(WHAT THIS TASK INVOLVES):
Among the lines below, which ones contain the word "click"? Copy every such line.

(PROVIDED RECORDS):
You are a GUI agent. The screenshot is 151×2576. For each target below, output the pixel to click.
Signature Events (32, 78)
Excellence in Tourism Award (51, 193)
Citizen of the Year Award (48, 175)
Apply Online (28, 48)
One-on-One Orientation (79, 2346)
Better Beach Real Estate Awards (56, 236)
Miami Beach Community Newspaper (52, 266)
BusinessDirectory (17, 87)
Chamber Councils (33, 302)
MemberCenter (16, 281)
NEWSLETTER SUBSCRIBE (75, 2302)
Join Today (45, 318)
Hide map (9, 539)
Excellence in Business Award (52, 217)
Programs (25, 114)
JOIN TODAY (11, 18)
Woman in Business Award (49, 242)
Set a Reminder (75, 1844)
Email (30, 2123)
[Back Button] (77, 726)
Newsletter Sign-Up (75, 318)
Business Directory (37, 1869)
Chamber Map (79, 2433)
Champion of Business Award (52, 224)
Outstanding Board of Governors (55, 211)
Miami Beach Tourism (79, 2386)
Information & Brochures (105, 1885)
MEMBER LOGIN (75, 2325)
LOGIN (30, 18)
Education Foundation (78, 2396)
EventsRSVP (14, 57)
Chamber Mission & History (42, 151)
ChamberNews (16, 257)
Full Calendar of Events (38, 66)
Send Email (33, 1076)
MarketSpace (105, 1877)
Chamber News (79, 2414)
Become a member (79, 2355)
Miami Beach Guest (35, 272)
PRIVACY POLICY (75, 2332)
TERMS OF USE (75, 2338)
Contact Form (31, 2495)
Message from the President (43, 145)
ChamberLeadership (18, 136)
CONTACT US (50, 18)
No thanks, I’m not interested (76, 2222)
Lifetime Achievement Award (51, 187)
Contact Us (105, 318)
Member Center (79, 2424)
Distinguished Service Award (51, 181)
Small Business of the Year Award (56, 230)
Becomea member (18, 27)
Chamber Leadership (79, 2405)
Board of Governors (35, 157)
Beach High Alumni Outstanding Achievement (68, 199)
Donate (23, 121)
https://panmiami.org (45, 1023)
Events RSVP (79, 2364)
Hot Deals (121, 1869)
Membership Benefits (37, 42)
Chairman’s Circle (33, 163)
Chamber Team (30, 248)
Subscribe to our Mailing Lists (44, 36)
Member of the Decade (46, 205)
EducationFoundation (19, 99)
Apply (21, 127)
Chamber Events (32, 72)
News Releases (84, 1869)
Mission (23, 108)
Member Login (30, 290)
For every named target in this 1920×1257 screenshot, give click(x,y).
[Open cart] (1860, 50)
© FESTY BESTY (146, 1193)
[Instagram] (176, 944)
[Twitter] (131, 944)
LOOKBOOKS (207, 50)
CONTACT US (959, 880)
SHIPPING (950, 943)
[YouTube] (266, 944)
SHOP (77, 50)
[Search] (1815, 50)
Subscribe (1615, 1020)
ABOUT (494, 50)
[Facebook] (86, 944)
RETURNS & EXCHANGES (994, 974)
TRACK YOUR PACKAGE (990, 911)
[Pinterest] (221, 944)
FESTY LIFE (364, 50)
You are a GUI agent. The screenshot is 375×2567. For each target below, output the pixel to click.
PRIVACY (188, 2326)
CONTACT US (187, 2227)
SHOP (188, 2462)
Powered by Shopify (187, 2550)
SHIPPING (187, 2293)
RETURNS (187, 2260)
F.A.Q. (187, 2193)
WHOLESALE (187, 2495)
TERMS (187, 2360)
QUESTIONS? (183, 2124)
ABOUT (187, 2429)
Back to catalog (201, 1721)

(RESPONSE TO THE TASK):
You are a GUI agent. The screenshot is 151×2576. For each target below, output the pixel to click.
For every named target in this 1920×1257 screenshot, give click(x,y).
You are a GUI agent. The screenshot is 375×2567. For each target below, output the pixel to click.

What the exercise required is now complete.